秋に多く出回る梨ですが、2月くらいまでいただける品種に「愛宕梨」というものがあります。
愛宕は東京の愛宕山からとられたもので、愛宕山近くで育成されたことにちなんでその名がつけられています。
こちらの愛宕梨は福岡県でも果物が有名な福岡県南の「広川」にある里の駅広川くだもの村にて購入しました。
くだもの村の近くは多くの品種を栽培している方がいらっしゃる関係で長期間様々な品種の梨をリレーで食べることができます。
さて、この愛宕梨ですが冒頭紹介したように貯蔵性に優れており、購入した後も涼しいところにおいておけば傷みにくく長持ちします。
赤梨系の品種であること、そしてその大きさに特徴があること(大きなものでは2kgほどにも)からお歳暮の贈答用にも好まれています。
栽培地は梨といえば茨城・千葉・栃木・福島とこの関東近郊の4県だけで3分の1もの生産量を誇っています。
ただし、愛宕梨という、関東にちなんだ名前がつくこの梨は関東ではほとんど栽培されておりません。
愛宕梨の栽培地としては岡山県が圧倒的で何と流通している愛宕梨の半分程度は岡山県で生産されています。
岡山県は梨の産地として有名かというとそうでもなく、梨の生産量は全国の30位以下と非常に低いにもかかわらずこの愛宕梨は全国で圧倒的なシェアを誇っています。
なかなかに面白いですね。
調べてみてもなぜ梨の産地でもない岡山県でこれほど愛宕梨が栽培されているのかはわかりませんでしたが、篤農家の一人が愛宕梨を見つけ地元で栽培、その栽培法を確立したようです。

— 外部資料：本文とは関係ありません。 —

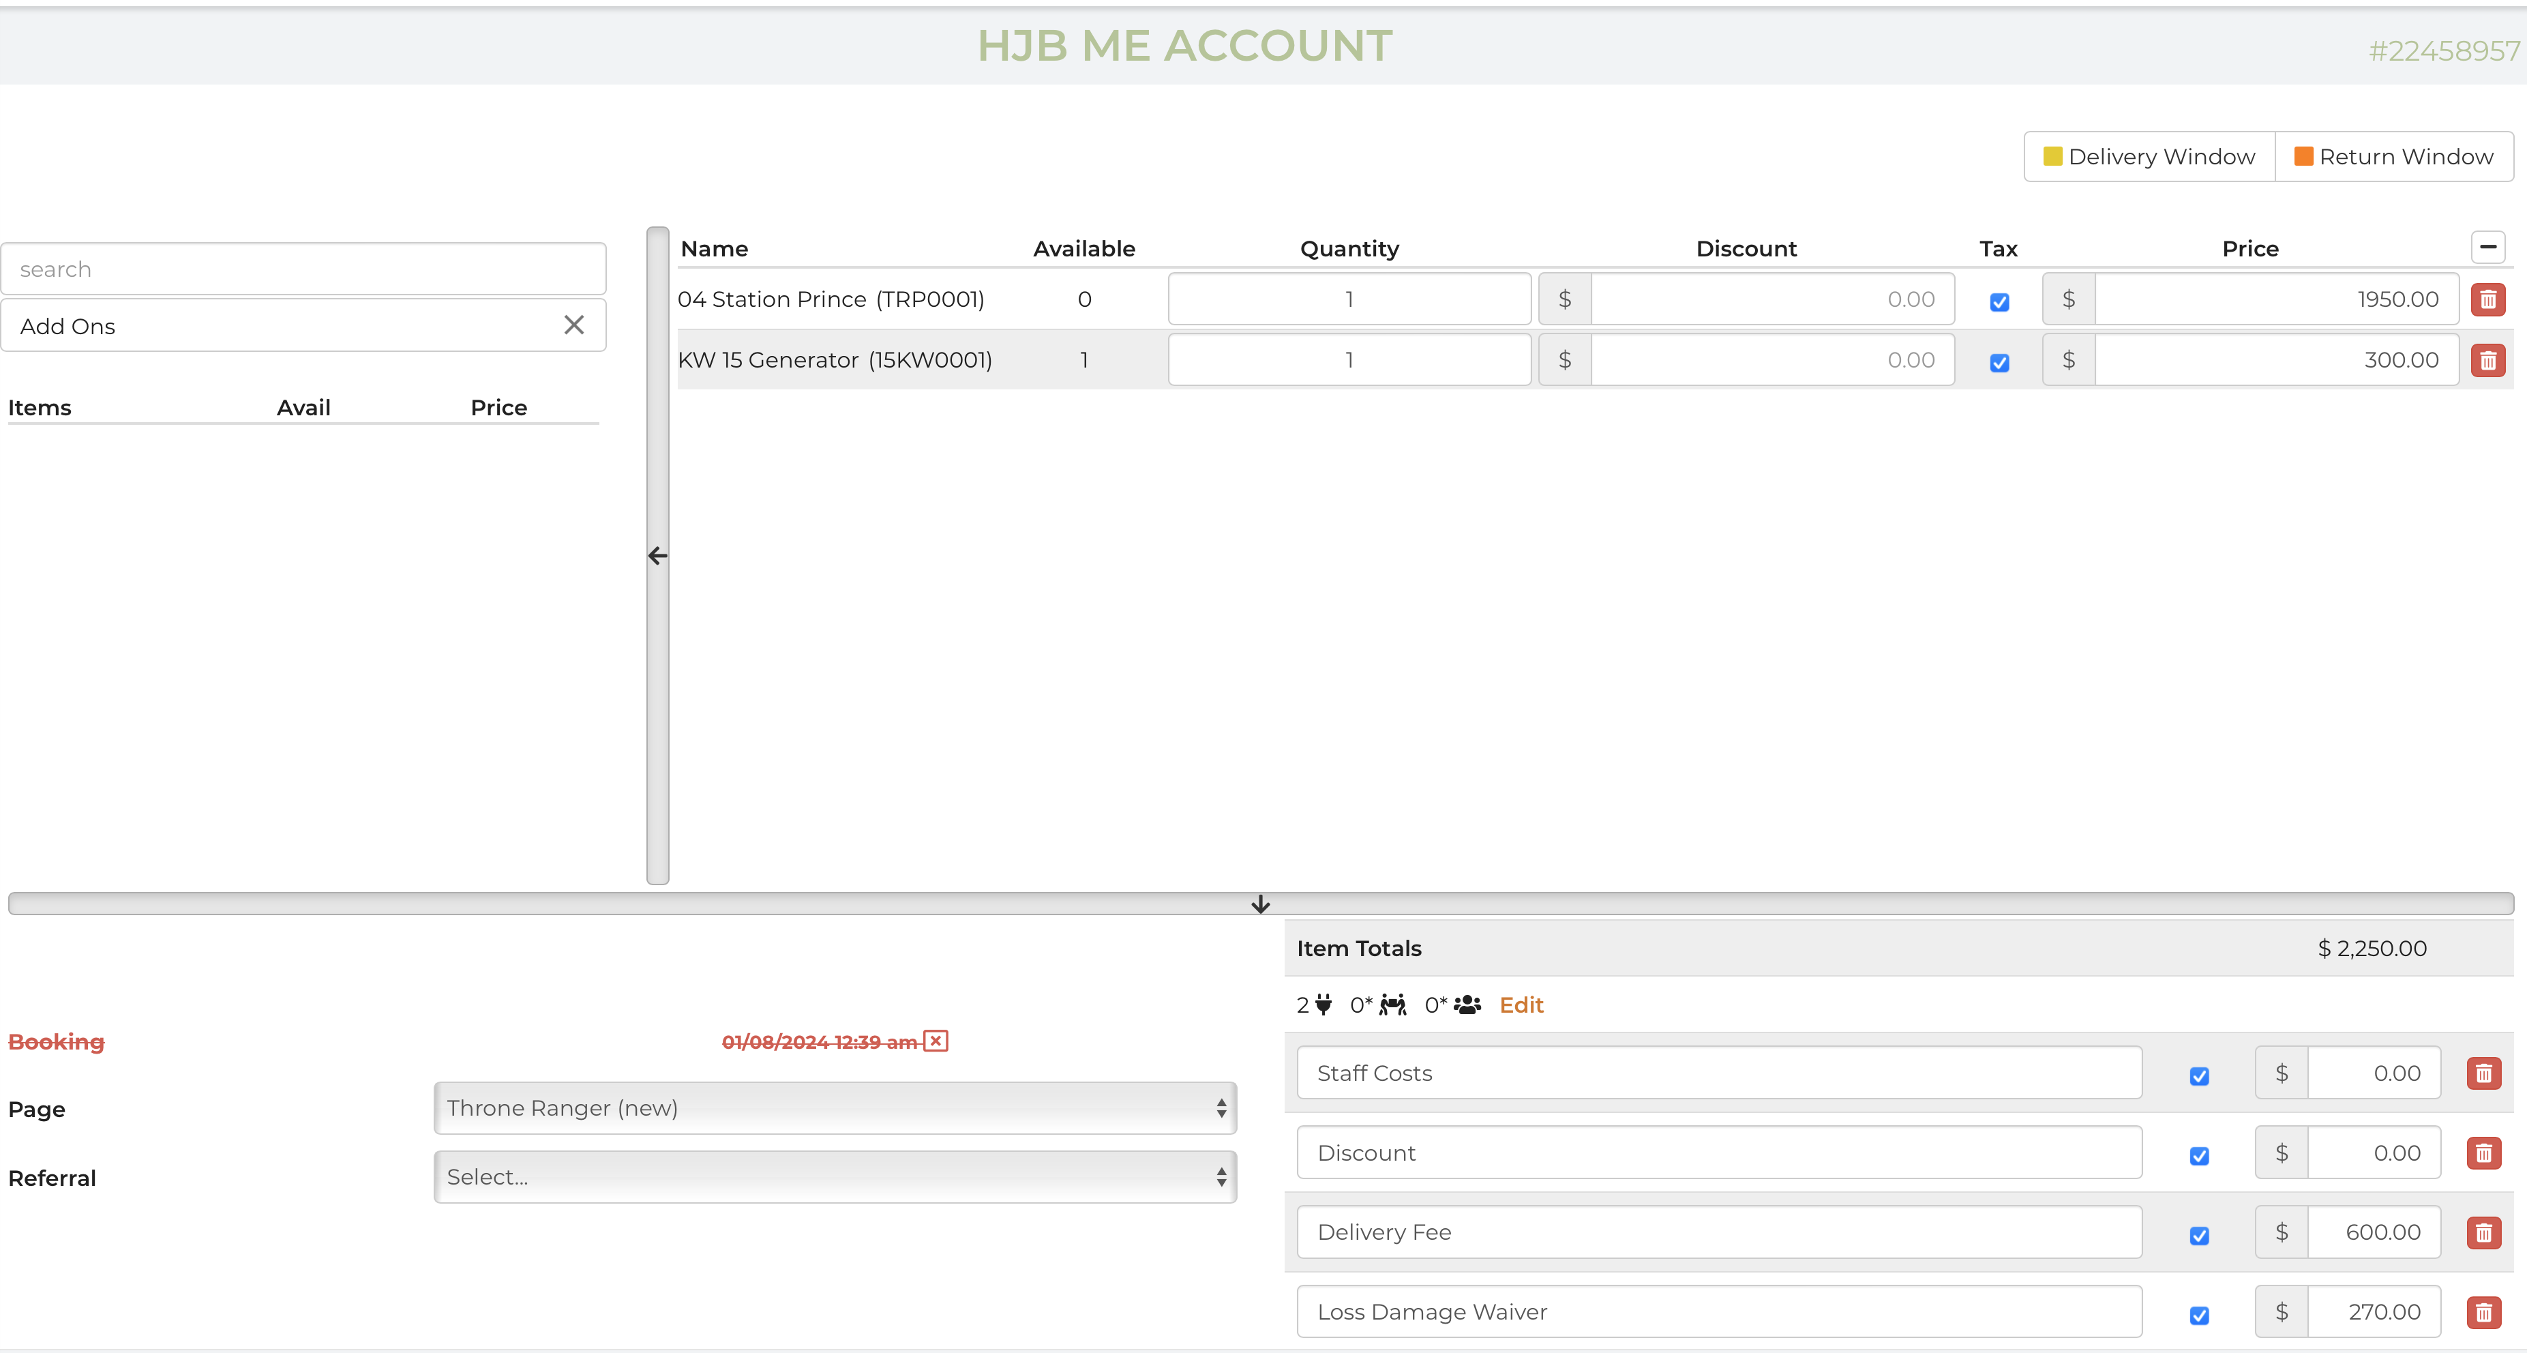Screen dimensions: 2527x1353
Task: Untick tax for 04 Station Prince
Action: 1998,302
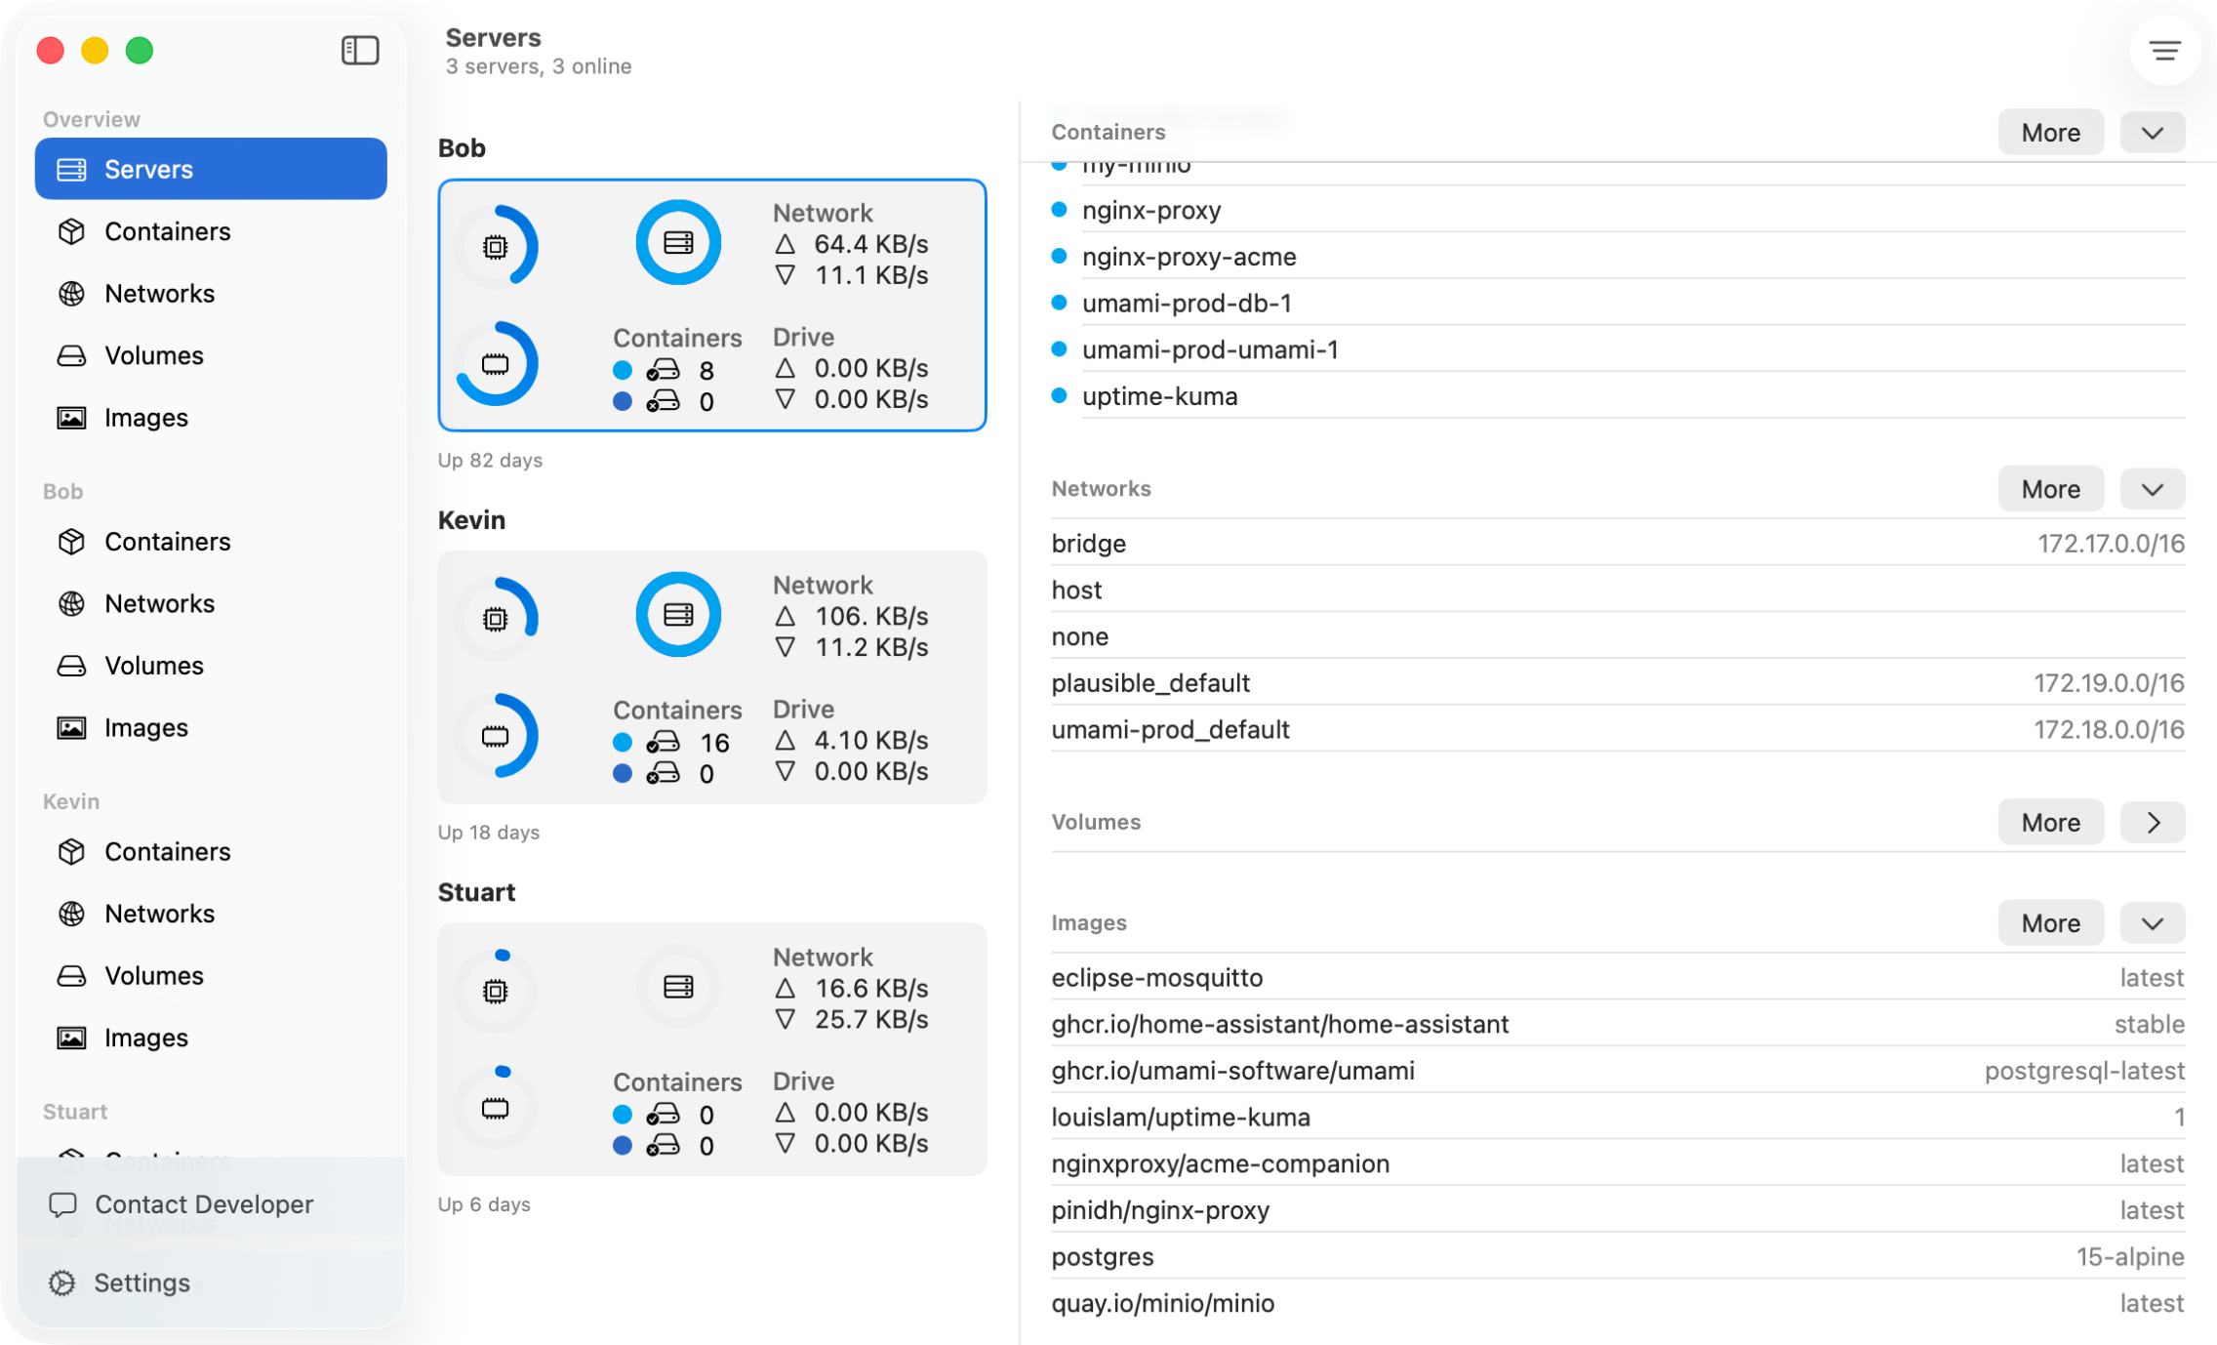Collapse the Containers section chevron

(x=2153, y=132)
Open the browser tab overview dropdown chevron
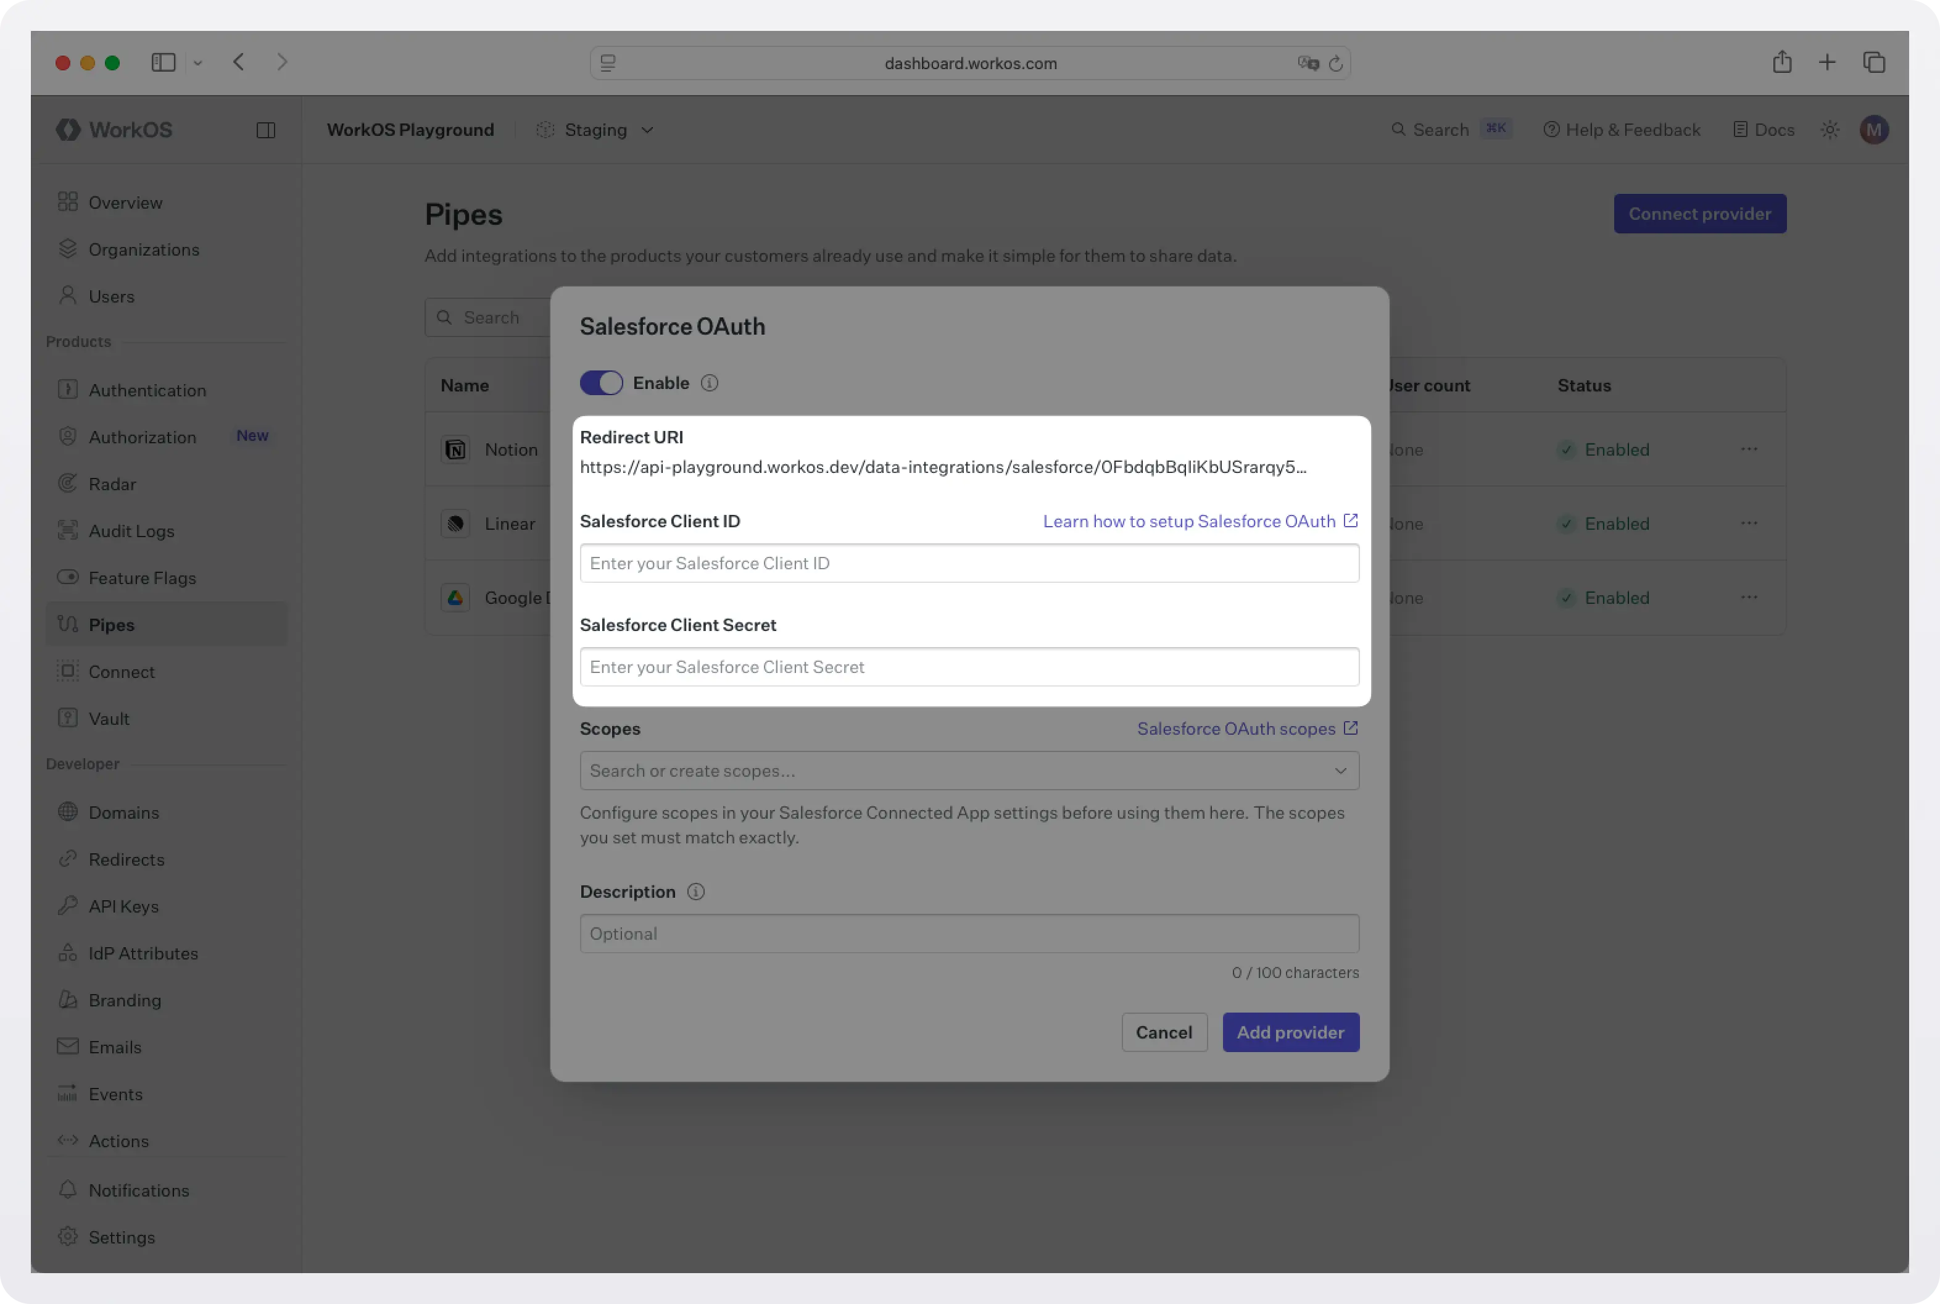 pos(198,62)
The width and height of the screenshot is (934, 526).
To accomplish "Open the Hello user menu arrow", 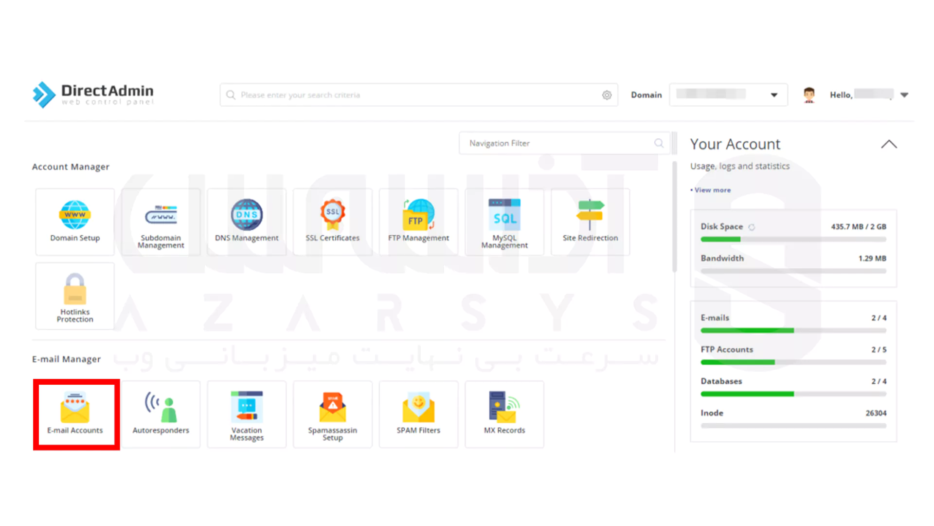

通常の品目であれば産地とまでは出来上がらなかったでしょうが、年末に売ることができ、大玉で赤梨だったことなどから贈答用として高く販売することができたことも広がった大きな理由ではないでしょうか。
関東の梨の産地の方にこの愛宕梨の事をきいてみましたがほとんどの方が知らないということでした。
梨の産地としてはマイナーな県が、圧倒的な生産量を誇る梨の特定品種。
こういった視点からもこの愛宕梨は面白いですね。